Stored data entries

++++++

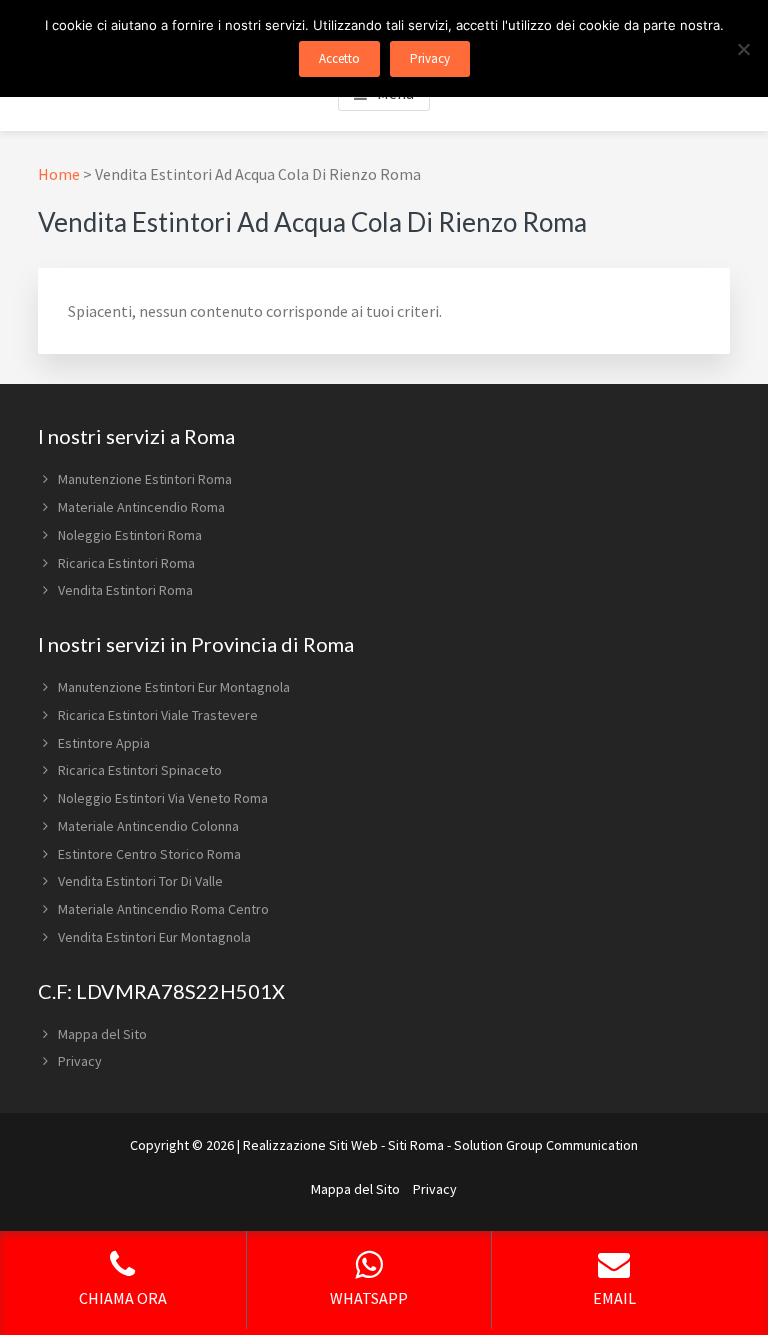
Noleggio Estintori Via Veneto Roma (163, 798)
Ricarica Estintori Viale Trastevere (158, 715)
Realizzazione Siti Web (310, 1145)
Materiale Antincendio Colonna (148, 826)
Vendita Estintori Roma (125, 590)
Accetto (339, 58)
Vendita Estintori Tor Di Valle (140, 881)
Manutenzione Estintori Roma (145, 479)
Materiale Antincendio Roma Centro (163, 909)
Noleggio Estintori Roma (130, 535)
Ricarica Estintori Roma (126, 563)
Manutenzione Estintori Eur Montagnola (174, 687)
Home (59, 174)
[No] (743, 49)
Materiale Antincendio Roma (141, 507)
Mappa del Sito (102, 1034)
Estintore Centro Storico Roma (149, 854)
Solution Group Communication (546, 1145)
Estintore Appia (104, 743)
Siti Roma (416, 1145)
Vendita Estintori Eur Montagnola (154, 937)
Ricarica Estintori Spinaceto (140, 770)
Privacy (80, 1061)
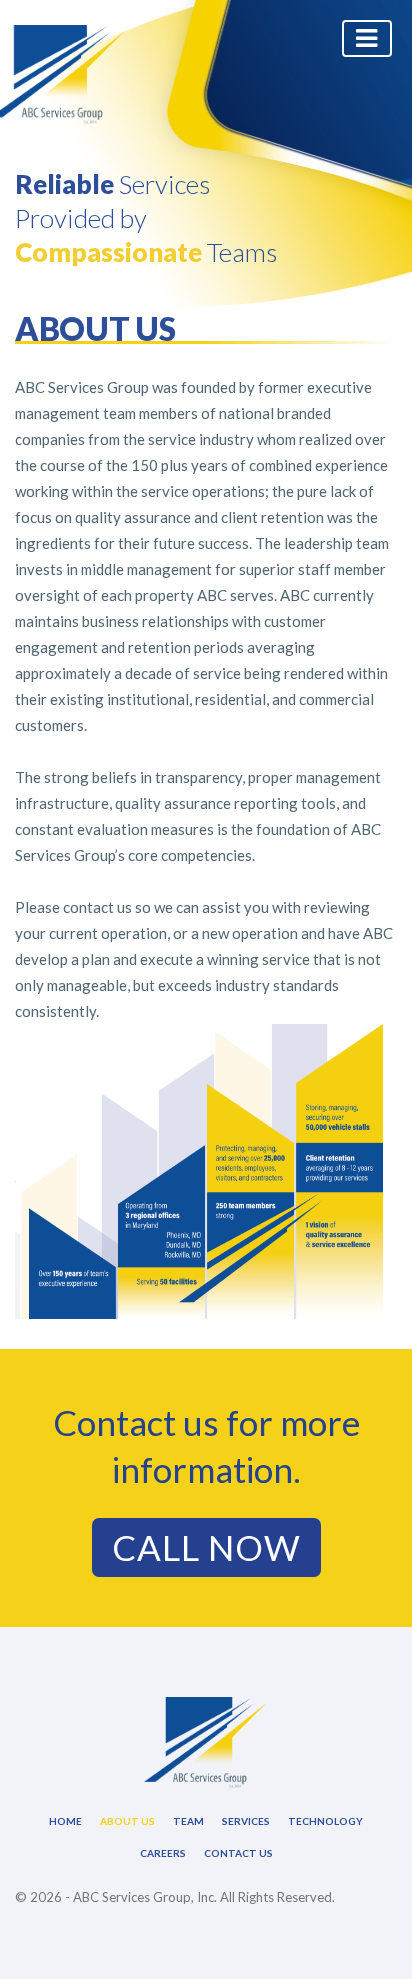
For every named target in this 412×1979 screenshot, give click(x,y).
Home (65, 1821)
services (246, 1821)
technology (325, 1821)
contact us (238, 1853)
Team (188, 1821)
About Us (127, 1821)
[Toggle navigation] (367, 38)
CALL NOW (206, 1547)
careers (163, 1853)
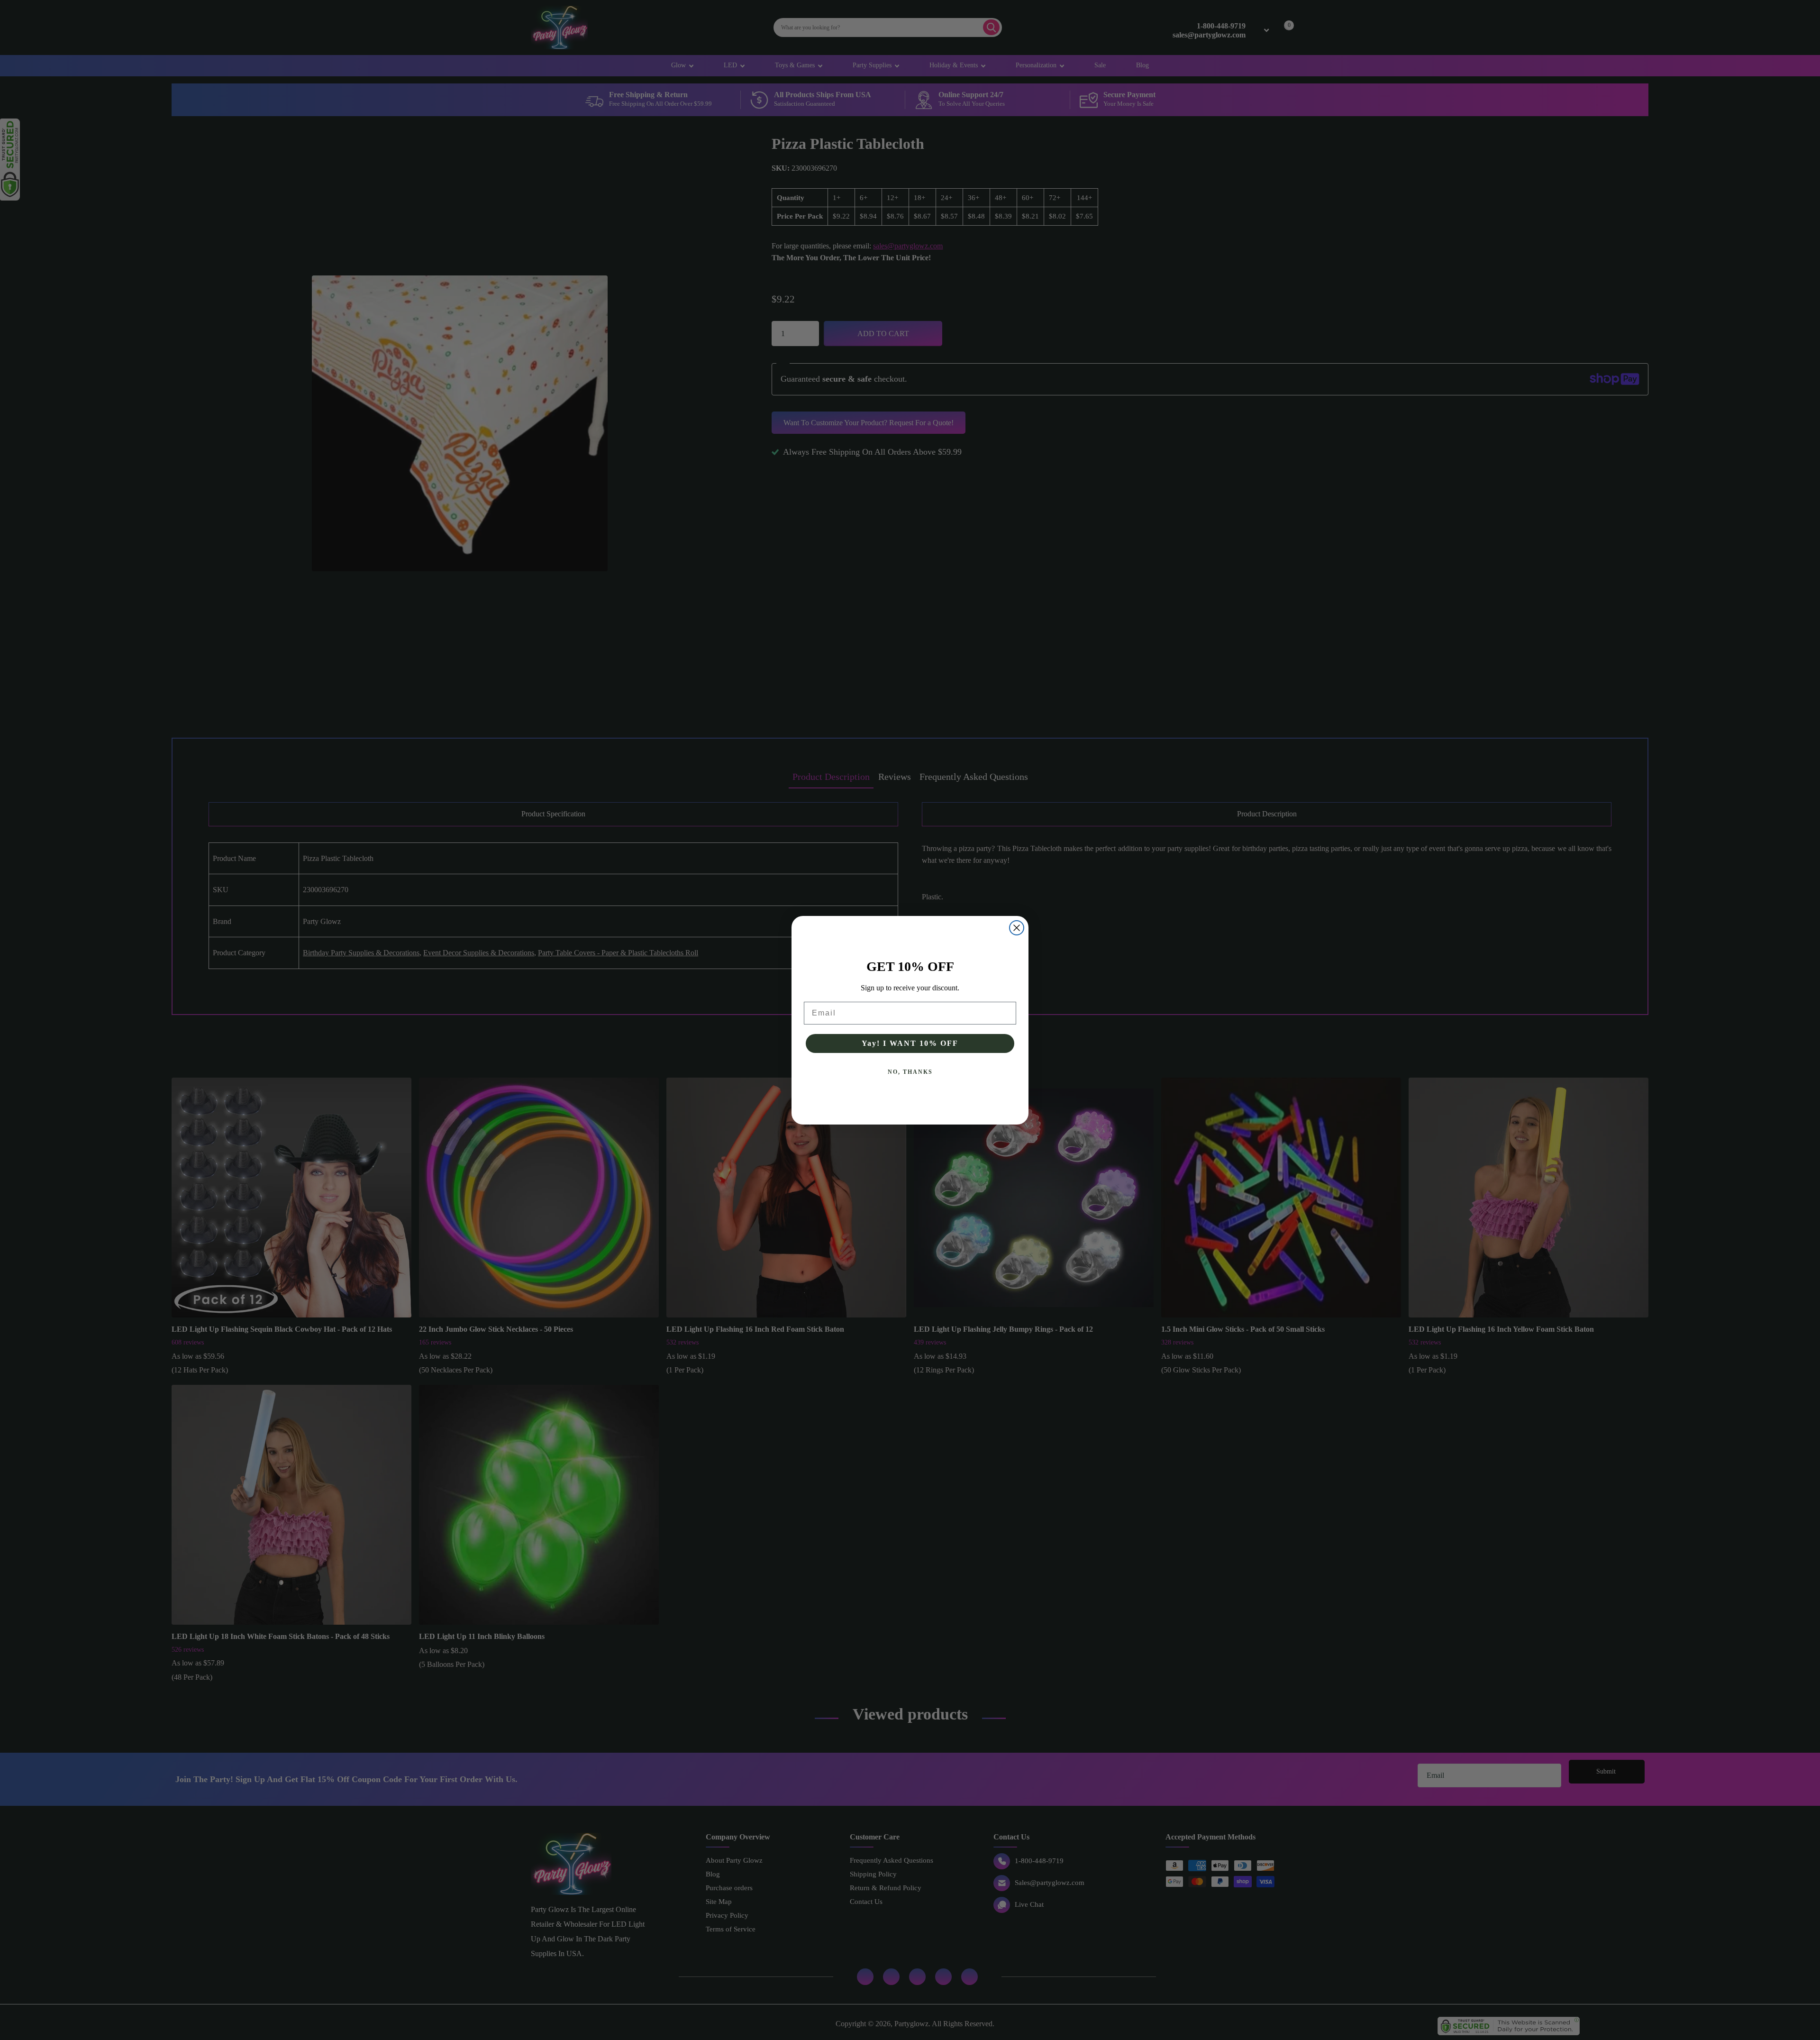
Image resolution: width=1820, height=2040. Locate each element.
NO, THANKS (910, 1072)
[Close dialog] (1017, 928)
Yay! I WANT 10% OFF (910, 1043)
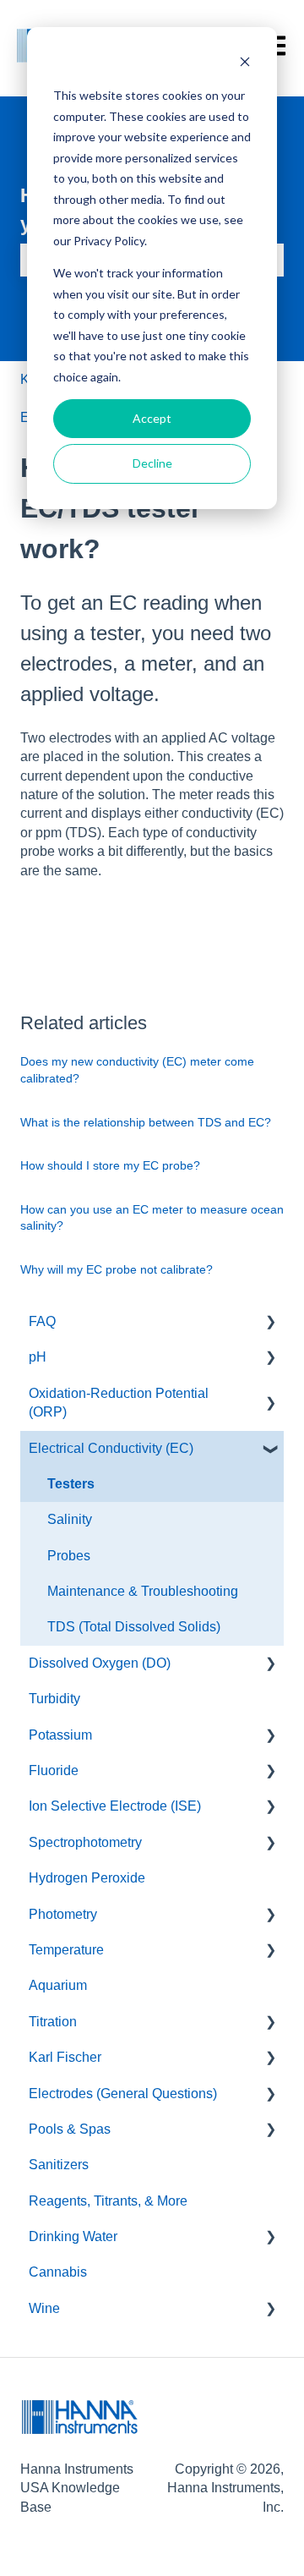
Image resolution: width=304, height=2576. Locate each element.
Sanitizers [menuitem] (59, 2164)
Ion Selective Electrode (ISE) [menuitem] (115, 1806)
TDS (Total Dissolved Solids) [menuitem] (133, 1627)
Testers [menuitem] (71, 1484)
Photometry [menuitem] (63, 1914)
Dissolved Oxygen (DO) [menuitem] (100, 1663)
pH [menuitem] (37, 1357)
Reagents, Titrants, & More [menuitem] (108, 2201)
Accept (152, 418)
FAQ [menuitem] (42, 1321)
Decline (152, 463)
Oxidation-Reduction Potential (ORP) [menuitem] (119, 1402)
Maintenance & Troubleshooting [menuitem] (142, 1591)
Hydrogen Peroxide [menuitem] (87, 1878)
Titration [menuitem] (53, 2021)
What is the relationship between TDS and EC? (145, 1122)
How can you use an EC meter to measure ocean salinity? (152, 1218)
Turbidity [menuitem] (54, 1698)
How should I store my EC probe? (110, 1165)
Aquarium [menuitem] (58, 1985)
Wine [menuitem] (44, 2308)
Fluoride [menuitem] (54, 1770)
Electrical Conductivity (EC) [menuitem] (111, 1448)
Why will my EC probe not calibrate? (116, 1269)
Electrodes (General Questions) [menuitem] (123, 2093)
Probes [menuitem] (68, 1555)
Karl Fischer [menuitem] (65, 2057)
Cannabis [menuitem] (58, 2272)
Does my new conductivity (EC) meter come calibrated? (137, 1070)
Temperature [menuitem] (66, 1950)
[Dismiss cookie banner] (245, 63)
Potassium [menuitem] (60, 1735)
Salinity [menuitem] (69, 1519)
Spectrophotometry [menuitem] (85, 1842)
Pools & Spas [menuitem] (70, 2129)
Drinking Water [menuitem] (73, 2236)
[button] (270, 1323)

++++++

"Ricarica Estintori Spinaceto (140, 770)" marks the first line to copy, and "Decline (152, 463)" marks the last. Repeat that stretch above exactly, with no pictures.

Ricarica Estintori Spinaceto (140, 770)
Privacy (80, 1061)
For every named target in this 412×1979 screenshot, give click(x,y).
Home (65, 1821)
services (246, 1821)
technology (325, 1821)
contact us (238, 1853)
Team (188, 1821)
About Us (127, 1821)
[Toggle navigation] (367, 38)
CALL NOW (206, 1547)
careers (163, 1853)
Image resolution: width=1820, height=2040. Locate each element.
NO, THANKS (910, 1072)
[Close dialog] (1017, 928)
Yay! I WANT 10% OFF (910, 1043)
Image resolution: width=304, height=2576. Locate each element.
Sanitizers [menuitem] (59, 2164)
Ion Selective Electrode (ISE) [menuitem] (115, 1806)
TDS (Total Dissolved Solids) [menuitem] (133, 1627)
Testers [menuitem] (71, 1484)
Photometry [menuitem] (63, 1914)
Dissolved Oxygen (DO) [menuitem] (100, 1663)
pH [menuitem] (37, 1357)
Reagents, Titrants, & More [menuitem] (108, 2201)
Accept (152, 418)
FAQ [menuitem] (42, 1321)
Decline (152, 463)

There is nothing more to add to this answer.